[Extracted data Boundary: Start]

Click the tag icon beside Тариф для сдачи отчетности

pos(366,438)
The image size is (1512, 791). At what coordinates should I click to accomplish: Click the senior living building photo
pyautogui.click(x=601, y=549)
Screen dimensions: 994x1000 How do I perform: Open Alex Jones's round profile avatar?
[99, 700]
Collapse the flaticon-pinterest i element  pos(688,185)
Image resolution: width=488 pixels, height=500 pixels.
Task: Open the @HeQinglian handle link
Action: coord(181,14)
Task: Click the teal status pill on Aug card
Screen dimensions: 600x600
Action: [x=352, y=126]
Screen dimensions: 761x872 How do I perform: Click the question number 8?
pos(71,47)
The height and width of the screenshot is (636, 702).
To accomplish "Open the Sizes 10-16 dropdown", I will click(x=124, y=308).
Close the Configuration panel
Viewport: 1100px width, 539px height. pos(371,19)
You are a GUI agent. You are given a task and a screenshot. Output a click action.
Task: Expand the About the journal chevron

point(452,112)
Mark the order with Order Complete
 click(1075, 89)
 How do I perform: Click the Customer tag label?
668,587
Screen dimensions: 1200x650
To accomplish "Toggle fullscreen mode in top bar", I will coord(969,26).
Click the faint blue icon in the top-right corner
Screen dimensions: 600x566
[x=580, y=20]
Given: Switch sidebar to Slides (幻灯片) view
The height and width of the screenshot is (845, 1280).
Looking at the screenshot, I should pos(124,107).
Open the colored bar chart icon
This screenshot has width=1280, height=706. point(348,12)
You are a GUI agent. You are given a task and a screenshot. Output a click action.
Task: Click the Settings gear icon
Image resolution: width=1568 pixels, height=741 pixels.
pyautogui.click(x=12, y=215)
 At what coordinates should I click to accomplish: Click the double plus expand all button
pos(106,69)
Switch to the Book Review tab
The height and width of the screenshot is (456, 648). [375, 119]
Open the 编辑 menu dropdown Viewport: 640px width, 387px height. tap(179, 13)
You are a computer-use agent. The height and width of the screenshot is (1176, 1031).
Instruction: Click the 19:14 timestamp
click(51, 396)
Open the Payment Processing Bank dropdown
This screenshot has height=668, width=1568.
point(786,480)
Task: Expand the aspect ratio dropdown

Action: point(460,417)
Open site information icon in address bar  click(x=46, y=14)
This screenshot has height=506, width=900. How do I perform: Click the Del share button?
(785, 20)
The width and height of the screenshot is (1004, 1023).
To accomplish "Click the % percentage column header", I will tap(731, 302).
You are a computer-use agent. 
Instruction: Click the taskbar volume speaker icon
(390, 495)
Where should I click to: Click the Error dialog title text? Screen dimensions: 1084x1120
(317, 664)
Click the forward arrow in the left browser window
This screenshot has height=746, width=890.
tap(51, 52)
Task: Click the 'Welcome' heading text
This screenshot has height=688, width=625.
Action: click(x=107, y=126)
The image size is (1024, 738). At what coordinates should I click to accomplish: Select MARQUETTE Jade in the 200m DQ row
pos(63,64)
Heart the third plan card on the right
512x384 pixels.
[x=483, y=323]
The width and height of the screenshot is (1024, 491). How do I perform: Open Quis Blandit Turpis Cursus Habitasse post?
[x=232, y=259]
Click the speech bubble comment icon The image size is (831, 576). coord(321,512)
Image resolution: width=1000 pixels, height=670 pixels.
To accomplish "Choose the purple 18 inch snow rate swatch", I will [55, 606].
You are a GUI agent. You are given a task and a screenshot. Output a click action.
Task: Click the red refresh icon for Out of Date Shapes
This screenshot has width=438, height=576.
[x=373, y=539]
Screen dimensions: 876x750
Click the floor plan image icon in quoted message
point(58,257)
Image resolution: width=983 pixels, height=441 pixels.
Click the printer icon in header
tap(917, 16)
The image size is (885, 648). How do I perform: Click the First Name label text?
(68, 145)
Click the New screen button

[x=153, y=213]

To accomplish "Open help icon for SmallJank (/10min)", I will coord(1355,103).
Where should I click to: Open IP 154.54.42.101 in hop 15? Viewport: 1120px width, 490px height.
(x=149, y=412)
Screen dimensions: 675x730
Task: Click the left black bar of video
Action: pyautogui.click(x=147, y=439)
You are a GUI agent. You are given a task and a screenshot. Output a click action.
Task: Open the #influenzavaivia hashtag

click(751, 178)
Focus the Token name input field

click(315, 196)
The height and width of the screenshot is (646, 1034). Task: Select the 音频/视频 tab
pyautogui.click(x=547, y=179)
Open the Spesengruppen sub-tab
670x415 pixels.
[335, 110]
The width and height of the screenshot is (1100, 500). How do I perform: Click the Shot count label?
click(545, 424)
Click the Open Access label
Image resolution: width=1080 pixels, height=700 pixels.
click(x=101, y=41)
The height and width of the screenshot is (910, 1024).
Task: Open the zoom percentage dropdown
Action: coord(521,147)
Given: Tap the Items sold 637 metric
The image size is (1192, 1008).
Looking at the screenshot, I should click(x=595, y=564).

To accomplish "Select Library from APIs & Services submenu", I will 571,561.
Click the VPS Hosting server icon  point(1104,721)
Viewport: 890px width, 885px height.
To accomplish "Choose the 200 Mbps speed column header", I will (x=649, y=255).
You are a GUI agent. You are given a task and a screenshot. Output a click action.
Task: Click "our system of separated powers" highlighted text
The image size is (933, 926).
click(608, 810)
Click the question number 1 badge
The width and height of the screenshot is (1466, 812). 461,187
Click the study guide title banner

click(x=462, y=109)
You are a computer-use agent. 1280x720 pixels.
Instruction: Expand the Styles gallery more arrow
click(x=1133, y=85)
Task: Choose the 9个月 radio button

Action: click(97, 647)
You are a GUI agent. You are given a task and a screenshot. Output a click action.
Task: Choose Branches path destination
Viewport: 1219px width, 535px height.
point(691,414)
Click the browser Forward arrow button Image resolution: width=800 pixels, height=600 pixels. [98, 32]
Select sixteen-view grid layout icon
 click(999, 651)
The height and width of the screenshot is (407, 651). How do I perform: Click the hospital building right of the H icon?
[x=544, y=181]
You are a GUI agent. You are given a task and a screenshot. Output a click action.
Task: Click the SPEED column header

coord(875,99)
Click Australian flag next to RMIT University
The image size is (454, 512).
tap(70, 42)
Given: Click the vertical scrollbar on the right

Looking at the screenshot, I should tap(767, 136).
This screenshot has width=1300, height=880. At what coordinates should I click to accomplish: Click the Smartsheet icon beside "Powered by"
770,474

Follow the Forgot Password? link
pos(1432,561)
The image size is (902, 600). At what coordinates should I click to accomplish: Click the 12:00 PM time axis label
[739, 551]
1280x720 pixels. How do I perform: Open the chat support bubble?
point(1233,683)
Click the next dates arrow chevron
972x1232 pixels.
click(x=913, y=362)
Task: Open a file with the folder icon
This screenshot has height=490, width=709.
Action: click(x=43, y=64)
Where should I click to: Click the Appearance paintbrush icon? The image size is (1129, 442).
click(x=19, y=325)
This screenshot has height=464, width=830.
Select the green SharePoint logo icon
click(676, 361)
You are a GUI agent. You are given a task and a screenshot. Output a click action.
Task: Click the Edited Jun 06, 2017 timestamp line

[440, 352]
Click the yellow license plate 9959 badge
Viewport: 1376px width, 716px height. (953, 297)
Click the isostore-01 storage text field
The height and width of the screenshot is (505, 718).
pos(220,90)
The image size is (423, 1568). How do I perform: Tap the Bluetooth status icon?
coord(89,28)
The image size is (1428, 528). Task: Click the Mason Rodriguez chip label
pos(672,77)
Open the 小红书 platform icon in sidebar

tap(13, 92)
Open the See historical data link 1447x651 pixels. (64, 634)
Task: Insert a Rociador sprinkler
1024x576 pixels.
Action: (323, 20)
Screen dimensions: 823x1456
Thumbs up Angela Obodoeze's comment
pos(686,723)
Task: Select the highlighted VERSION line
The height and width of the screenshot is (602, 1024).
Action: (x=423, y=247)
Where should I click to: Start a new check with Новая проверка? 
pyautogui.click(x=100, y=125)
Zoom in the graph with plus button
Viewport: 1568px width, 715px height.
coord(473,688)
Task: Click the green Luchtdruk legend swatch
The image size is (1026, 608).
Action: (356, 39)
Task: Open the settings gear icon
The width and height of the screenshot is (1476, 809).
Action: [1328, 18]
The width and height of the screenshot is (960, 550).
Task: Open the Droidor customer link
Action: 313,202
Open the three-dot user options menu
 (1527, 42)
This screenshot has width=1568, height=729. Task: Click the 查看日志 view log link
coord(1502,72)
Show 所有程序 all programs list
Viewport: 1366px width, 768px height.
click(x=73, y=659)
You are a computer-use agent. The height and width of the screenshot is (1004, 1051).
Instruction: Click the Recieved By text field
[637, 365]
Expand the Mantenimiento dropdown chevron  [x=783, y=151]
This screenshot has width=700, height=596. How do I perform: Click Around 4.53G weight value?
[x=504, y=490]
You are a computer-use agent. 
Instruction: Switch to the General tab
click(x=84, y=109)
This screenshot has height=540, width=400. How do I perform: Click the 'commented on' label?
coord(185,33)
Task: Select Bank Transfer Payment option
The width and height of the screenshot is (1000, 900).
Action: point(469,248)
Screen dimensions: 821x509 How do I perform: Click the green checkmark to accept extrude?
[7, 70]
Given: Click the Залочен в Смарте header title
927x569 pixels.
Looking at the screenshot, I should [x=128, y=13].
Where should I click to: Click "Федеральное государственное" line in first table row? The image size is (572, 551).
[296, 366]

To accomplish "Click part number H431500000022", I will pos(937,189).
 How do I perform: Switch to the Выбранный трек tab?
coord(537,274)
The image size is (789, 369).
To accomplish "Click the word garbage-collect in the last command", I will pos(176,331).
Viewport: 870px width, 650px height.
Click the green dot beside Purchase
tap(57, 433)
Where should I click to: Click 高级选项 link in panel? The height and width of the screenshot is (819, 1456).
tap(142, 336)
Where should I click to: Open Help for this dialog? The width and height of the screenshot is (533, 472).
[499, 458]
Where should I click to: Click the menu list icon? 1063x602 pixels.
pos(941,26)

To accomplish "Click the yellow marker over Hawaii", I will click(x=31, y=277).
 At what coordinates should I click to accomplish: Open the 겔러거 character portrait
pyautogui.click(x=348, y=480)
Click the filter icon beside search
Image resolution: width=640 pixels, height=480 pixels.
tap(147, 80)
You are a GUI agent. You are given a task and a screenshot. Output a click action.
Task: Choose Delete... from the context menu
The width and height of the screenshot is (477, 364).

[Extracted data Boundary: End]

What the task asks: Using the material above, copy every line in which the string "swatch" occurs.

Solution to this task:
To accomplish "Choose the purple 18 inch snow rate swatch", I will [55, 606].
Task: Click the green Luchtdruk legend swatch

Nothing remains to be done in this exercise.